Renewables and domestic energy, lessons from Europe, Part 1
This is how the UK is doing on renewable energy:
Source: Eurostat database (epp.eurostat.ec.europa.eu)
To be fair, Malta is missing (because it is so bad the data is either negligible or missing), so we aren't absolutely the worst in Europe, just very nearly.
Notice that we are actually the best in Europe at biogas, which is mainly down to our prowess at landfill gas, the one renewable technology in which the UK is a world leader. Which would be why the Government is trying to kill it, of course; cutting its rewards for carbon-reduction by 75% (i.e. to ¼ of its previous level), while keeping the equally mature onshore wind at its previous level, and bumping up some of the speculative technologies to 8 times more "valuable" than landfill gas. Imagine how bad we would/will look without landfill gas.*
And notice that the two dominant colours are deep blue and deep green, for wood and hydro respectively. The trendy renewables of wind and PV are really quite insignificant, contrary to the claims of many in the industry.

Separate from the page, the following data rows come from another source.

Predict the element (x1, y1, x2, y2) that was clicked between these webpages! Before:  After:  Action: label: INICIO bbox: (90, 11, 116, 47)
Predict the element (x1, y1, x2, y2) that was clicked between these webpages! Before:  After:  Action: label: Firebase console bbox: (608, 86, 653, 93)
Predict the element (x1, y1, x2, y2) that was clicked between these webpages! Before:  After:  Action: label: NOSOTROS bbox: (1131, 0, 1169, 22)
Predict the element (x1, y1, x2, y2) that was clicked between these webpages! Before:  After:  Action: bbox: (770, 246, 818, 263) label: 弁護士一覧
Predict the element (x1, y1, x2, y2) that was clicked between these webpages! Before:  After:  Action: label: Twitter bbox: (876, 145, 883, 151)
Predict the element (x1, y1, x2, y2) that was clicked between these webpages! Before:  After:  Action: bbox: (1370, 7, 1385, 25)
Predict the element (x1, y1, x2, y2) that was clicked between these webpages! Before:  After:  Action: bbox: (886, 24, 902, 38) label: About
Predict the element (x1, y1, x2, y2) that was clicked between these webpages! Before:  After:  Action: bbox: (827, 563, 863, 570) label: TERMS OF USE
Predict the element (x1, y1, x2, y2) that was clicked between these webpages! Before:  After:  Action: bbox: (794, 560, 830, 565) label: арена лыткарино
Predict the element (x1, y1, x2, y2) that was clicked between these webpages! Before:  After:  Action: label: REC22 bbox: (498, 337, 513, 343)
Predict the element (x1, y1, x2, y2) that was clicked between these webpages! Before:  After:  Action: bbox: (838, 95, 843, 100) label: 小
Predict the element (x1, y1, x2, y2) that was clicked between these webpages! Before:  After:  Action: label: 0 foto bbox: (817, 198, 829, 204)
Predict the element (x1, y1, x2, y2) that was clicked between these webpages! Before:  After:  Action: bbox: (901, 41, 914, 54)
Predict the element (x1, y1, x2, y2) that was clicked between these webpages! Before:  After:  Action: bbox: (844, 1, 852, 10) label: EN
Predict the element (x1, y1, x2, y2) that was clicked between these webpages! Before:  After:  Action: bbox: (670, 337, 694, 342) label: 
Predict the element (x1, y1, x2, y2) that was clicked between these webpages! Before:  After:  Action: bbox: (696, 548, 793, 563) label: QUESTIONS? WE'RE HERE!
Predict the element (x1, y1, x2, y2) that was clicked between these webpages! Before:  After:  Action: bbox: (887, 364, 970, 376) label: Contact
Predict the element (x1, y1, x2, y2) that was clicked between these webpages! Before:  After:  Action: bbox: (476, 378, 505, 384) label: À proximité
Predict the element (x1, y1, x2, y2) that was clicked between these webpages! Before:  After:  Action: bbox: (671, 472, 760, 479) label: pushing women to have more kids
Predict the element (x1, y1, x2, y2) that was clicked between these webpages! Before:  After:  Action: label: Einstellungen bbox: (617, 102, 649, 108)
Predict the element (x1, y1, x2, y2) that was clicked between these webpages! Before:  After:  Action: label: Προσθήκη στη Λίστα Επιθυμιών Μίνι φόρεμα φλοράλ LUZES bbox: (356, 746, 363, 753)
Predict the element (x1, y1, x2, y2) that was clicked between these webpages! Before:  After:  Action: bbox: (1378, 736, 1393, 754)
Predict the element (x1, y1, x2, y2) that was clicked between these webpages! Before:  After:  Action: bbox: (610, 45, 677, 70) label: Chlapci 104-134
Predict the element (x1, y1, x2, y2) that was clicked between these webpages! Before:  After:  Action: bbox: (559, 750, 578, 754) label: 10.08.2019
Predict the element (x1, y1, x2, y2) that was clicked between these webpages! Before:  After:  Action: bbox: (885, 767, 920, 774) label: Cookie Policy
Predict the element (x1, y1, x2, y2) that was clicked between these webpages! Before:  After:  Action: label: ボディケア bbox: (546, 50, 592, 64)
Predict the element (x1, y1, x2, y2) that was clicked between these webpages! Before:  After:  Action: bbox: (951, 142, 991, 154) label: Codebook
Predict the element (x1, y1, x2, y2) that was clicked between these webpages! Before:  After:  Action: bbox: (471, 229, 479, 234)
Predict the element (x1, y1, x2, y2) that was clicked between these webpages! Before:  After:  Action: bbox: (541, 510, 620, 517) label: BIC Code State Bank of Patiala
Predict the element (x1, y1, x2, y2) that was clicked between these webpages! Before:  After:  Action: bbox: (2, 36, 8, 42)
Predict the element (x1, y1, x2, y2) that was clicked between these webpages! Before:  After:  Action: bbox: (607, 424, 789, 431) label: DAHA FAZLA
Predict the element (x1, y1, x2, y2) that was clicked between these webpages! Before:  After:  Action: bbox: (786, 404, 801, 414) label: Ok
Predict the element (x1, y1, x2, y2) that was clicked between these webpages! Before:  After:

Anyway, we might come back to this graph to learn some other lessons, but it is often alleged that the main difference between the countries is their luck with regard to natural resources, particularly hydro. So let's look (on the next page) at the share of gross energy consumption attributable to new renewables (developed since 1990).
* Not coincidentally, landfill gas is the renewable technology that the Vertically-Integrated Large Energy (VILE) companies and big financial institutions have had least to do with. It has been developed, as innovation tends to be, by genuinely entrepreneurial, innovative and competitive independent companies funding risky developments from their balance sheets, not oligopolistic behemoths whose main interest is maintenance of the status quo, and City institutions looking for maximum return with minimal risk. In the case of landfill gas, these innovators were a combination of some of the waste disposal companies and some independent renewable-energy companies like Summerleaze, FF's parent.